Em 1993 Lewis teve a idéia de ensinar computadores a sentir aromas. "Dos nossos cinco sentidos, três a gente conhece o bastante para reproduzi-los artificialmente", diz o químico. Existem sensores de pressão que dão tato aos robôs. Também existem dispositivos que transformam o som em sinais elétricos, reproduzindo a função do ouvido. E algumas câmeras são tão sofisticadas que podem ser chamadas de olhos eletrônicos. Com o olfato e, conseqüentemente, com o paladar, que depende também do cheiro da comida, as coisas se complicam e Lewis explica um dos porquês: "O que se parece com um único odor pode ser a mistura de centenas deles."
O aroma da cerveja é a soma de vapores de 700 substâncias. "Se eu tivesse que desenvolver 700 sensores para captar cada um deles, estaria perdido", constata Lewis. A grande sacada do pessoal do Caltech foi nem gastar tempo com esse tipo de tentativa. Os cientistas apostaram que os receptores de um mamífero seriam genéricos, sem especialização neste ou naquele cheiro.

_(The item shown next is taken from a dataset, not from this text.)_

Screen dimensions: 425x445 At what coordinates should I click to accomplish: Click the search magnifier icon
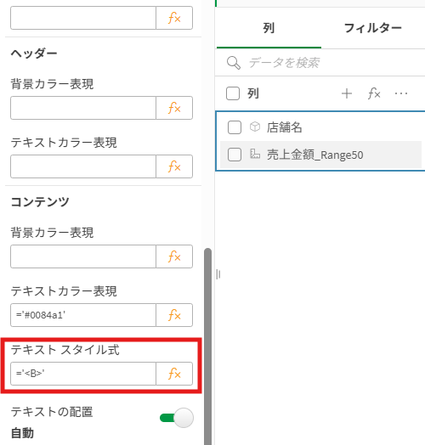[x=234, y=63]
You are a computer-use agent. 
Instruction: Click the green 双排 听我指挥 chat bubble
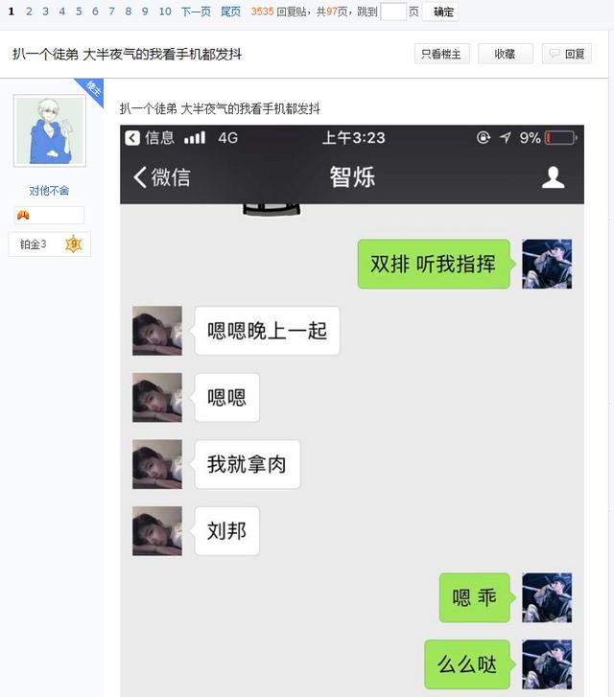[x=434, y=264]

Uma prova disso é que cachorros provavelmente não nascem com receptores especializados em cocaína e, no entanto, podem ser treinados para farejar a droga. "Na verdade, seu cérebro aprende a reconhecer um novo padrão de sinais elétricos equivalente ao cheiro de cocaína", explica Lewis. Acreditando nisso, sua equipe conseguiu imitar a natureza (veja como funciona seu dispositivo no infográfico abaixo). O aparelho que ela inventou já sabe apontar quando está farejando cerveja, vinho ou licor, percebendo a diferença pela variação de intensidade do odor de álcool.
A máquina sente aromas imperceptíveis
Embora ainda não consiga diferenciar um Chanel nº 5 de um bafo de onça, é possível que o faro eletrônico possa no futuro registrar a presença de moléculas que o olfato humano ignora. Esse, aliás, é o próximo passo da pesquisa dos americanos que têm, entre seus patrocinadores, a Nasa. Ela pretende espalhar esses farejadores na estação espacial Alfa até o final deste ano. Os dispositivos irão disparar um alarme ao captar qualquer cheiro estranho, que eventualmente poderia ser de gases perigosos e inodoros para o homem. Apontada, a área do futum imperceptível vai ser isolada.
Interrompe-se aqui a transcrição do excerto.